Altes Brot, neues Leben – Zero-Waste-Rezepte aus der Salzburger Küche
Der herzhafte Klassiker: Salzburger Kaspressknödel
Nichts schmeckt mehr nach Heimat als ein goldbraun ausgebackener Kaspressknödel in einer kräftigen Suppe. Altes, trockenes Brot ist hierfür sogar besser geeignet als frisches, da es die Feuchtigkeit der Milch und Eier perfekt aufnimmt, ohne zu zerfallen.
So geht’s:
Schneide dein altes Brot in kleine Würfel. Vermische es mit würzigem Bergkäse, etwas Milch, Eiern und frischer Petersilie. Der Clou für die Textur: Wenn du mit deiner Salzburger Getreidemühle gerade frisches Vollkornmehl gemahlen hast, bestäube die Masse mit einem Esslöffel davon – das gibt Bindung und ein herrlich nussiges Aroma. Forme flache Laibchen und backe sie in Butterschmalz aus.

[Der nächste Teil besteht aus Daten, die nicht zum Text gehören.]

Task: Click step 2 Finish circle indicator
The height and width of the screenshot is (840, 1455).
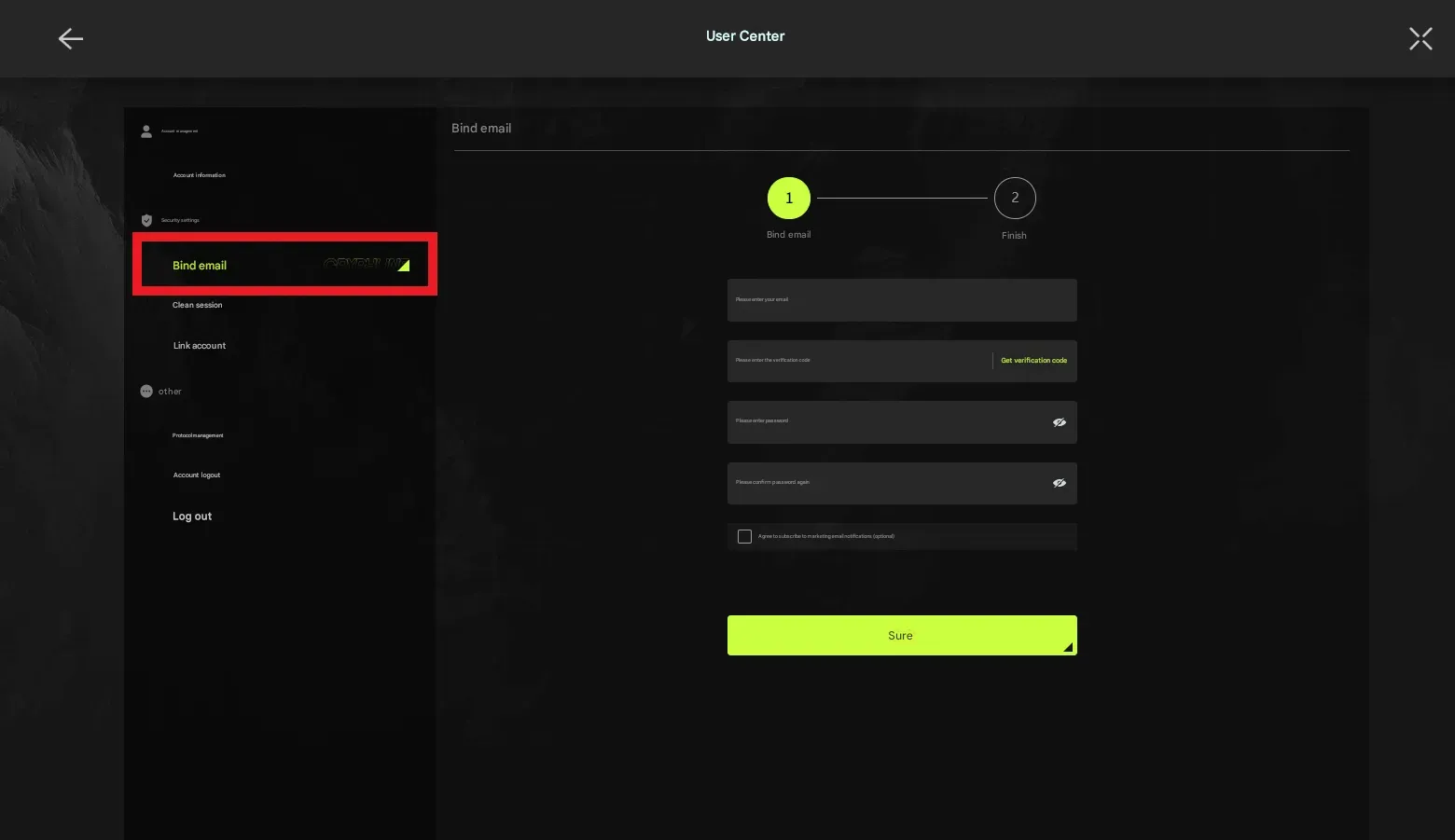Action: [x=1014, y=198]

Die süße Versuchung: Scheiterhaufen mit Äpfeln
Wenn du Lust auf etwas Süßes hast, ist der „Scheiterhaufen“ die Rettung für trockenes Weißbrot oder Brioche. Es ist ein warmer Auflauf, der nach Zimt, Äpfeln und Geborgenheit duftet.
So geht’s:
Tunke die Brotscheiben in eine Mischung aus Milch, Vanille und Ei. Schichte sie abwechselnd mit blättrig geschnittenen Äpfeln und Rosinen in eine Auflaufform. Bevor der Auflauf in den Ofen wandert, kannst du mit der Mahlgrad-Kontrolle deiner Salzburger Getreidemühle eine Handvoll Getreide grob schroten und über die oberste Schicht streuen. Das sorgt für einen wunderbaren Crunch, der einen tollen Kontrast zum weichen Kern bildet.
Warum Zero-Waste so gut schmeckt
Die Verwendung von altem Brot schont nicht nur den Geldbeutel, sondern intensiviert den Geschmack. Durch die Fermentation des Teiges beim ursprünglichen Backvorgang stecken in altem Brot komplexe Aromen, die durch das erneute Erhitzen oder Braten wieder zum Leben erweckt werden. Indem wir bewusst mit Lebensmitteln umgehen, ehren wir das Handwerk, das hinter jedem Korn steckt. Mit den Salzburger Getreidemühlen hast du die volle Kontrolle über deine Zutaten – vom ersten Mahlen bis zum letzten Rest.